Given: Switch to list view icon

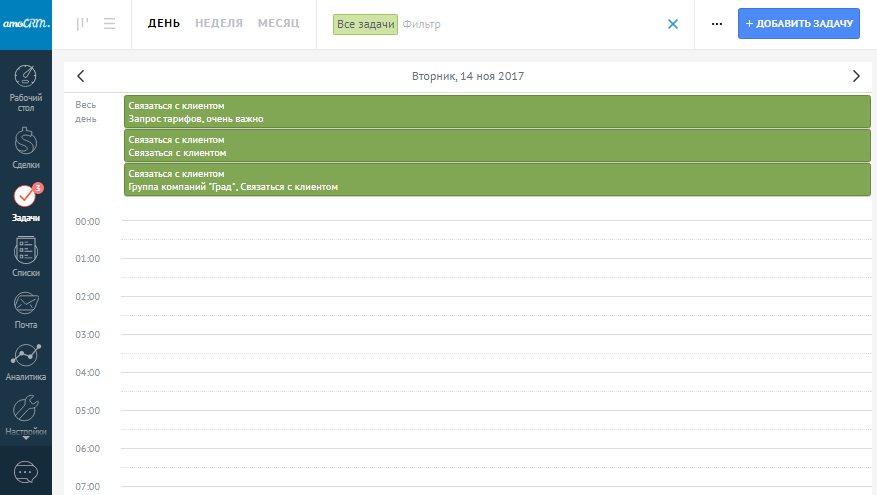Looking at the screenshot, I should 109,24.
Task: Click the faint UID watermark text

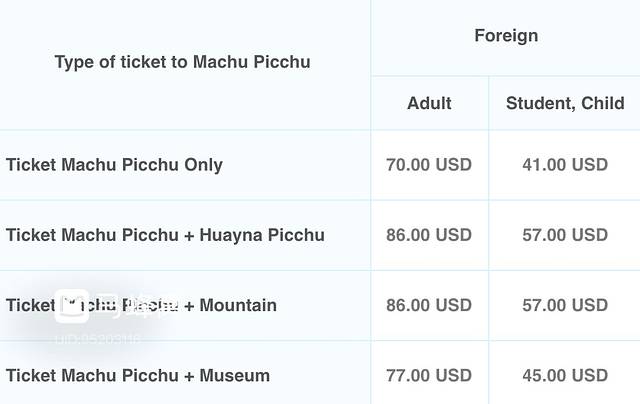Action: (x=98, y=339)
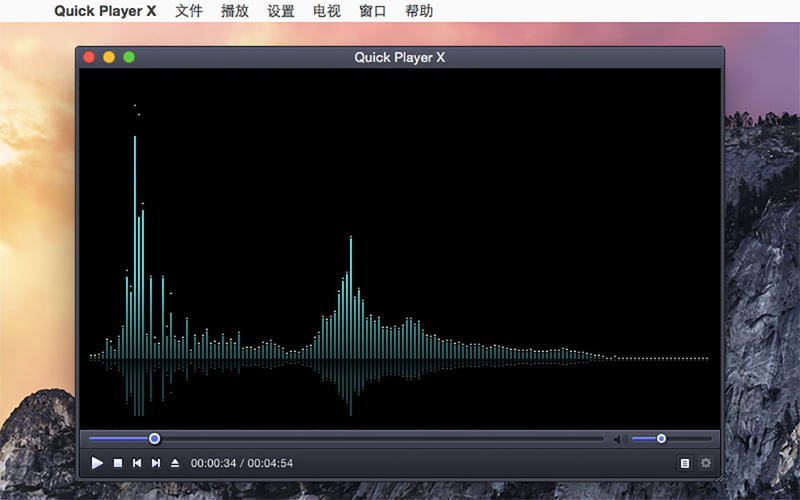Screen dimensions: 800x500
Task: Open the 电视 menu
Action: pos(327,12)
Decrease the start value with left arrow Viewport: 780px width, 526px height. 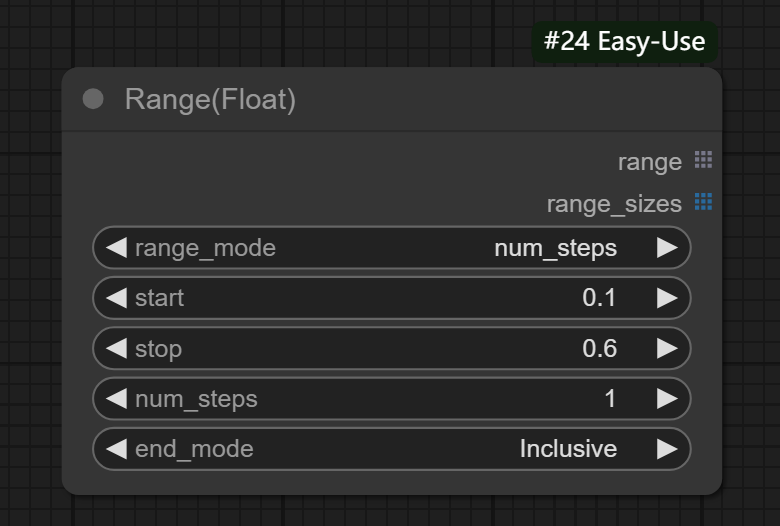pyautogui.click(x=116, y=298)
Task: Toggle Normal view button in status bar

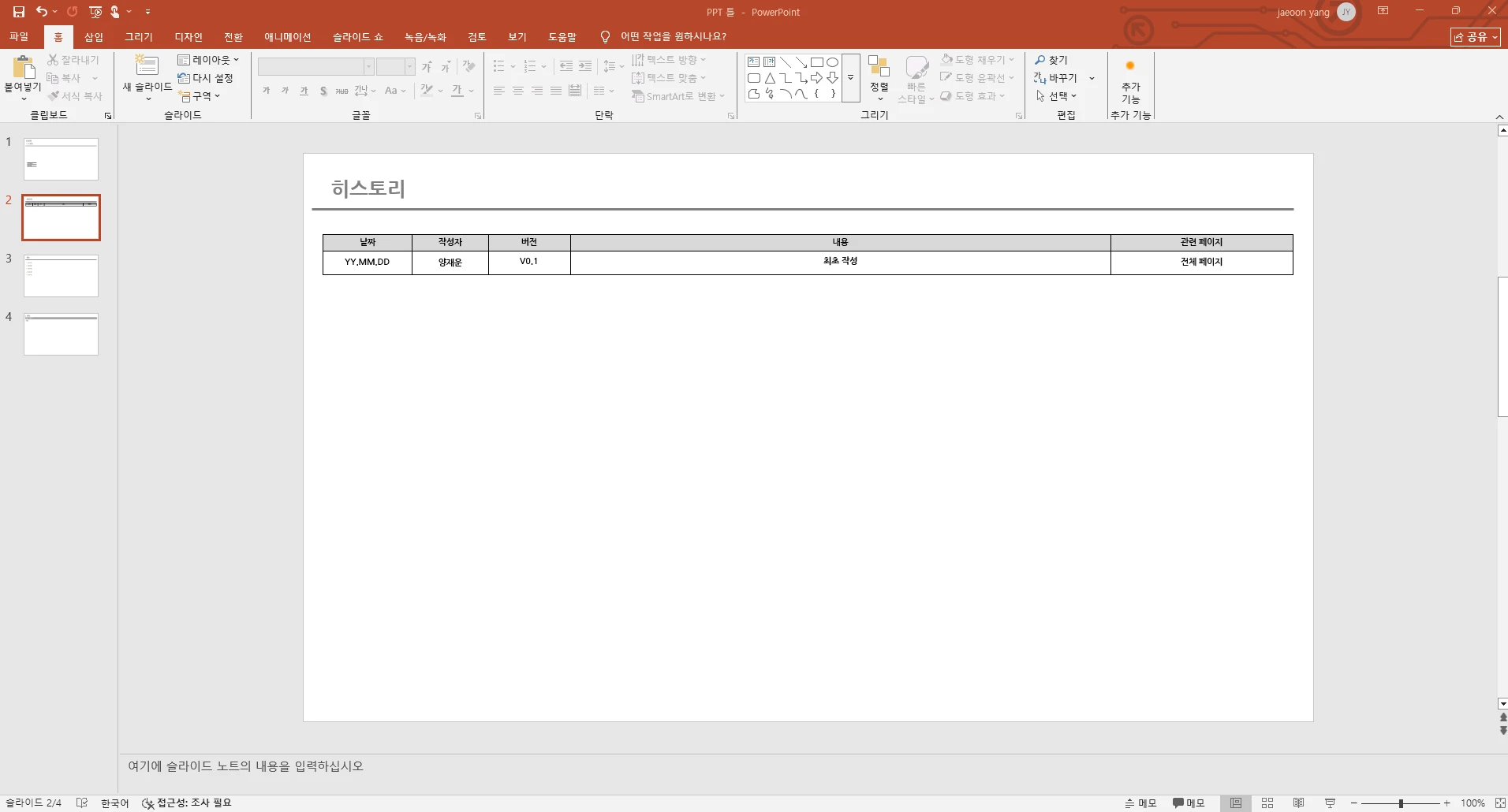Action: point(1236,803)
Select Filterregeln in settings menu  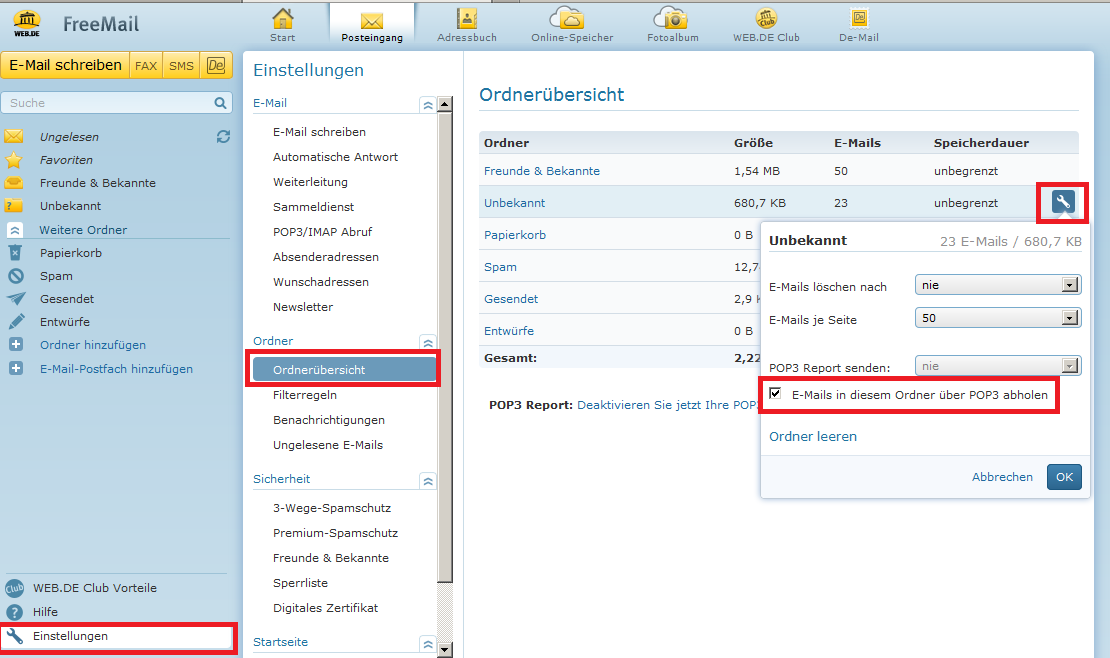pos(304,395)

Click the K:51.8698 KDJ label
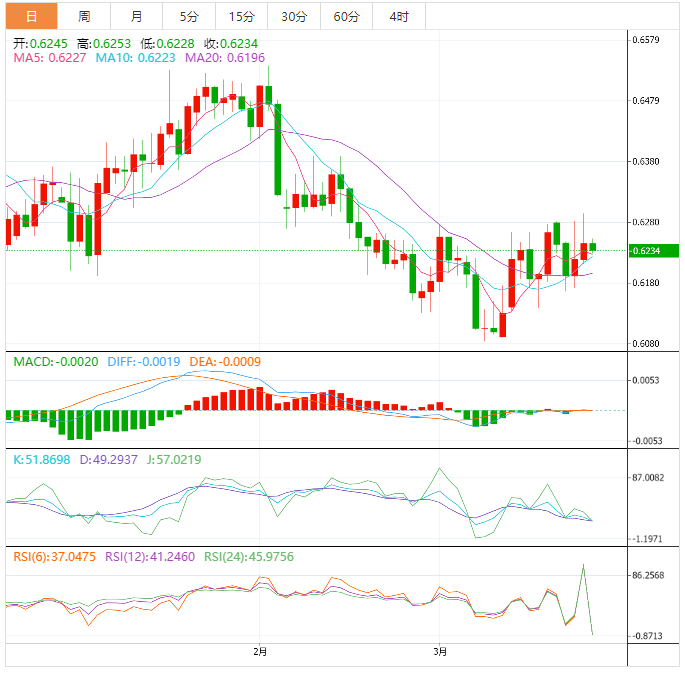pos(42,459)
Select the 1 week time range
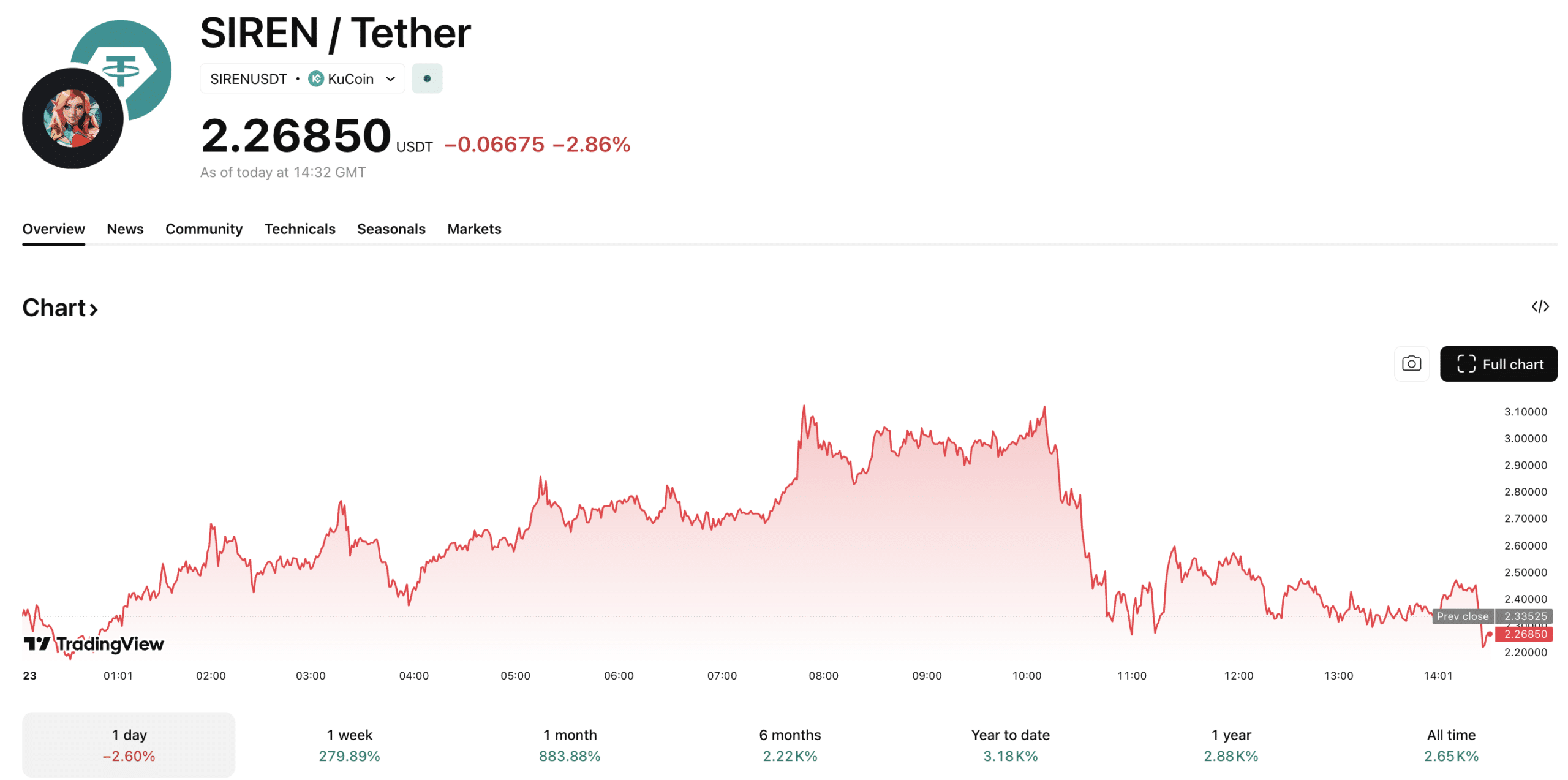Image resolution: width=1568 pixels, height=780 pixels. [x=349, y=744]
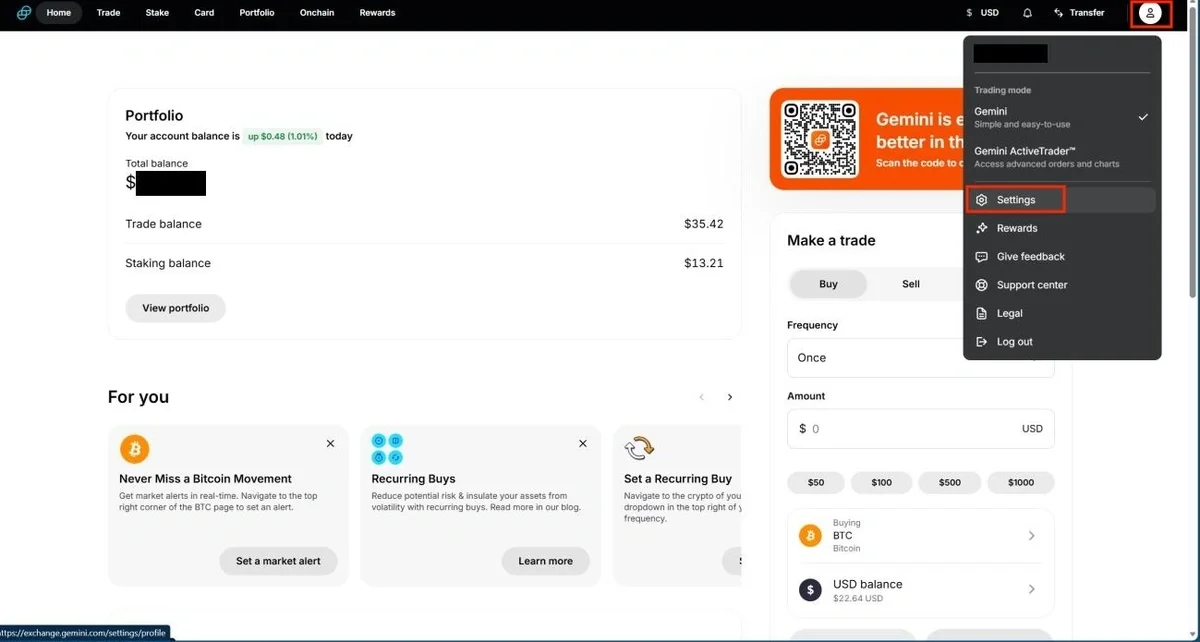Viewport: 1200px width, 642px height.
Task: Expand the BTC Bitcoin asset selector
Action: coord(920,536)
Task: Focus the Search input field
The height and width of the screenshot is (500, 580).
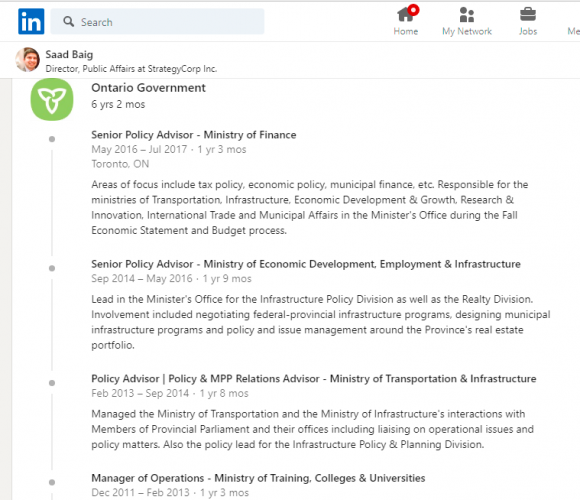Action: point(158,21)
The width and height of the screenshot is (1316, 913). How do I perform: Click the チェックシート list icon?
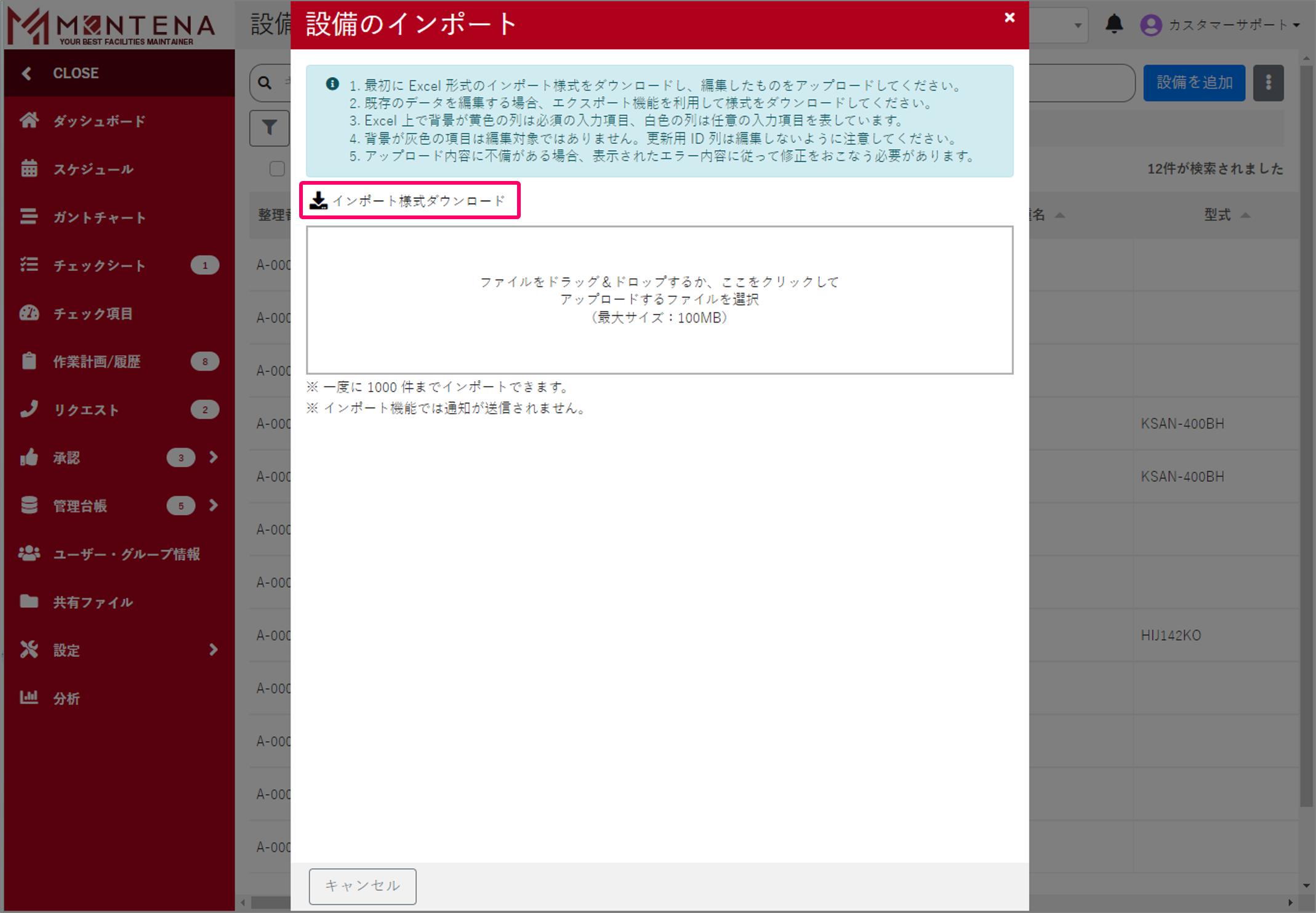[x=28, y=265]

☆ ☆ ☆ ☆

* **What you need to do**:
Give everything from the line that contains "The width and" down to the end of the rows as a JSON list of strings, one string per line, without the pictures.

* **Response for this exercise**:
[
  "The width and height of the screenshot is (1316, 913). How do I perform: Click the チェックシート list icon?",
  "[x=28, y=265]"
]